DATASET CONTENT:

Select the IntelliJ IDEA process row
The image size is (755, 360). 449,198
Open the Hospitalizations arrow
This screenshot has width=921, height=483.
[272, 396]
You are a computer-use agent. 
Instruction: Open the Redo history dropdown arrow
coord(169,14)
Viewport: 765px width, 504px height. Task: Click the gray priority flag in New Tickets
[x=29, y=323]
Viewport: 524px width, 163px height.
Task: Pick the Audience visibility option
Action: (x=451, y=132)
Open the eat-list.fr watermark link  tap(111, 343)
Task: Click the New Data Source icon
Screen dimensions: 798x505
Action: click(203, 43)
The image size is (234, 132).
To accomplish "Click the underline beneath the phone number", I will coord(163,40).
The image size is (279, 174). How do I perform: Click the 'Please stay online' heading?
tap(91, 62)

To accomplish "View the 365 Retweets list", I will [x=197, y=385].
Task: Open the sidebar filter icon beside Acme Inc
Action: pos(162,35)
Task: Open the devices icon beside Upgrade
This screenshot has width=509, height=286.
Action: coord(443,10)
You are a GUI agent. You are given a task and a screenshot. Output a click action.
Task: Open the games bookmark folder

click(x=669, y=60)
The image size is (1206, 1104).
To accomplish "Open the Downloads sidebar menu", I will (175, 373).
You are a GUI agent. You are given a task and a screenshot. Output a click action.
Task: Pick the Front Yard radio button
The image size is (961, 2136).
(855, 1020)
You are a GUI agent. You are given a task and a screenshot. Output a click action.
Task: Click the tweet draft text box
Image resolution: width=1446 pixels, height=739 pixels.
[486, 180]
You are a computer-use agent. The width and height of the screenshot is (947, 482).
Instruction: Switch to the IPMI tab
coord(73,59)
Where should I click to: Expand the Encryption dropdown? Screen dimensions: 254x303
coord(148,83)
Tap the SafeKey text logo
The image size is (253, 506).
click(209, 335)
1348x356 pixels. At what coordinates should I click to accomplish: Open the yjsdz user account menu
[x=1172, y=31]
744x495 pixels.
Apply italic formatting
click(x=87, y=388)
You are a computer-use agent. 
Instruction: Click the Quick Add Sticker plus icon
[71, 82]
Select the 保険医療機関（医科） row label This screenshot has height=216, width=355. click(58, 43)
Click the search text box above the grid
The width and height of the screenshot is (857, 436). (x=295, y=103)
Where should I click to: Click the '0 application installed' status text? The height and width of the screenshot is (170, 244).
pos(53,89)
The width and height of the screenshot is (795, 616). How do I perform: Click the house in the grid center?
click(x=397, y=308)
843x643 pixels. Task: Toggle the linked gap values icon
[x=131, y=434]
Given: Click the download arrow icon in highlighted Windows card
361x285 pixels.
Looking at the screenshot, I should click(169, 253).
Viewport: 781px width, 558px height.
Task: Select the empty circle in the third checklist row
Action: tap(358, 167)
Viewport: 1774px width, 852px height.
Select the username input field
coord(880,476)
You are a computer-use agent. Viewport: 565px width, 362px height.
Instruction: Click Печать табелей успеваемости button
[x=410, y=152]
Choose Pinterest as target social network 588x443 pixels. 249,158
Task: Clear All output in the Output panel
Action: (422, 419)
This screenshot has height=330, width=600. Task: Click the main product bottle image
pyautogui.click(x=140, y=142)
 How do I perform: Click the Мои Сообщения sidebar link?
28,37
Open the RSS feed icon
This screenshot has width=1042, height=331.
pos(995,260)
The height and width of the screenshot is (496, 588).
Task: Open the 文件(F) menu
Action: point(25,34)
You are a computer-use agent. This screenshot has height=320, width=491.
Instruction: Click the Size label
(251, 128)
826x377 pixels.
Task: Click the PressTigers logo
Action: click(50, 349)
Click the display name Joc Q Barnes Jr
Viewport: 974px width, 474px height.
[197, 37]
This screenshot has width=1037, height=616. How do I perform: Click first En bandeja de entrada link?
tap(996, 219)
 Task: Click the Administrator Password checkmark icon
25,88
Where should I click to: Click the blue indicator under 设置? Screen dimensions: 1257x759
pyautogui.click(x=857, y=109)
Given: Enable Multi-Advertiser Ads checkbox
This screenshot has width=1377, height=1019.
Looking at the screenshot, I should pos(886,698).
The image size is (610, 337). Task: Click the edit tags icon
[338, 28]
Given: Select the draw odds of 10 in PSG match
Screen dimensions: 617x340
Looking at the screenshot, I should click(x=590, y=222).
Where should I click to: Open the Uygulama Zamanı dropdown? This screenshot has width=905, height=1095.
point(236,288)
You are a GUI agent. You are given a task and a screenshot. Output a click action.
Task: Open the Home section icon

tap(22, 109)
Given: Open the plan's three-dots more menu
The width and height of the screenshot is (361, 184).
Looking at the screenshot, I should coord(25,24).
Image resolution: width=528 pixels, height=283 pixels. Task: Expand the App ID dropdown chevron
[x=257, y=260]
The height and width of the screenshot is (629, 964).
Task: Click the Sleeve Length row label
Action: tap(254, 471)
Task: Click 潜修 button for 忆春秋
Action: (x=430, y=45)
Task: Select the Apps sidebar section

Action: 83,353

WHAT YOU SHOULD DO: Whatever appears in the data above should be set down again exactly.

EXERCISE RESULT:
Select the IntelliJ IDEA process row
The image size is (755, 360). 449,198
Open the Hospitalizations arrow
This screenshot has width=921, height=483.
[272, 396]
You are a computer-use agent. 
Instruction: Open the Redo history dropdown arrow
coord(169,14)
Viewport: 765px width, 504px height. Task: Click the gray priority flag in New Tickets
[x=29, y=323]
Viewport: 524px width, 163px height.
Task: Pick the Audience visibility option
Action: (x=451, y=132)
Open the eat-list.fr watermark link  tap(111, 343)
Task: Click the New Data Source icon
Screen dimensions: 798x505
Action: click(203, 43)
The image size is (234, 132).
To accomplish "Click the underline beneath the phone number", I will coord(163,40).
The image size is (279, 174). How do I perform: Click the 'Please stay online' heading?
tap(91, 62)

To accomplish "View the 365 Retweets list", I will [x=197, y=385].
Task: Open the sidebar filter icon beside Acme Inc
Action: pos(162,35)
Task: Open the devices icon beside Upgrade
This screenshot has width=509, height=286.
Action: coord(443,10)
You are a GUI agent. You are given a task and a screenshot. Output a click action.
Task: Open the games bookmark folder

click(x=669, y=60)
The image size is (1206, 1104).
To accomplish "Open the Downloads sidebar menu", I will (175, 373).
You are a GUI agent. You are given a task and a screenshot. Output a click action.
Task: Pick the Front Yard radio button
The image size is (961, 2136).
(855, 1020)
You are a GUI agent. You are given a task and a screenshot. Output a click action.
Task: Click the tweet draft text box
Image resolution: width=1446 pixels, height=739 pixels.
[486, 180]
You are a computer-use agent. The width and height of the screenshot is (947, 482).
Instruction: Switch to the IPMI tab
coord(73,59)
Where should I click to: Expand the Encryption dropdown? Screen dimensions: 254x303
coord(148,83)
Tap the SafeKey text logo
The image size is (253, 506).
click(209, 335)
1348x356 pixels. At what coordinates should I click to accomplish: Open the yjsdz user account menu
[x=1172, y=31]
744x495 pixels.
Apply italic formatting
click(x=87, y=388)
You are a computer-use agent. 
Instruction: Click the Quick Add Sticker plus icon
[71, 82]
Select the 保険医療機関（医科） row label This screenshot has height=216, width=355. click(58, 43)
Click the search text box above the grid
The width and height of the screenshot is (857, 436). (x=295, y=103)
Where should I click to: Click the '0 application installed' status text? The height and width of the screenshot is (170, 244).
pos(53,89)
The width and height of the screenshot is (795, 616). How do I perform: Click the house in the grid center?
click(x=397, y=308)
843x643 pixels. Task: Toggle the linked gap values icon
[x=131, y=434]
Given: Click the download arrow icon in highlighted Windows card
361x285 pixels.
Looking at the screenshot, I should click(169, 253).
Viewport: 781px width, 558px height.
Task: Select the empty circle in the third checklist row
Action: tap(358, 167)
Viewport: 1774px width, 852px height.
Select the username input field
coord(880,476)
You are a computer-use agent. Viewport: 565px width, 362px height.
Instruction: Click Печать табелей успеваемости button
[x=410, y=152]
Choose Pinterest as target social network 588x443 pixels. 249,158
Task: Clear All output in the Output panel
Action: (422, 419)
This screenshot has height=330, width=600. Task: Click the main product bottle image
pyautogui.click(x=140, y=142)
 How do I perform: Click the Мои Сообщения sidebar link?
28,37
Open the RSS feed icon
This screenshot has width=1042, height=331.
pos(995,260)
The height and width of the screenshot is (496, 588).
Task: Open the 文件(F) menu
Action: point(25,34)
You are a computer-use agent. This screenshot has height=320, width=491.
Instruction: Click the Size label
(251, 128)
826x377 pixels.
Task: Click the PressTigers logo
Action: click(50, 349)
Click the display name Joc Q Barnes Jr
Viewport: 974px width, 474px height.
[197, 37]
This screenshot has width=1037, height=616. How do I perform: Click first En bandeja de entrada link?
tap(996, 219)
 Task: Click the Administrator Password checkmark icon
25,88
Where should I click to: Click the blue indicator under 设置? Screen dimensions: 1257x759
pyautogui.click(x=857, y=109)
Given: Enable Multi-Advertiser Ads checkbox
This screenshot has width=1377, height=1019.
Looking at the screenshot, I should pos(886,698).
The image size is (610, 337). Task: Click the edit tags icon
[338, 28]
Given: Select the draw odds of 10 in PSG match
Screen dimensions: 617x340
Looking at the screenshot, I should click(x=590, y=222).
Where should I click to: Open the Uygulama Zamanı dropdown? This screenshot has width=905, height=1095.
point(236,288)
You are a GUI agent. You are given a task and a screenshot. Output a click action.
Task: Open the Home section icon

tap(22, 109)
Given: Open the plan's three-dots more menu
The width and height of the screenshot is (361, 184).
Looking at the screenshot, I should coord(25,24).
Image resolution: width=528 pixels, height=283 pixels. Task: Expand the App ID dropdown chevron
[x=257, y=260]
The height and width of the screenshot is (629, 964).
Task: Click the Sleeve Length row label
Action: tap(254, 471)
Task: Click 潜修 button for 忆春秋
Action: (x=430, y=45)
Task: Select the Apps sidebar section

Action: 83,353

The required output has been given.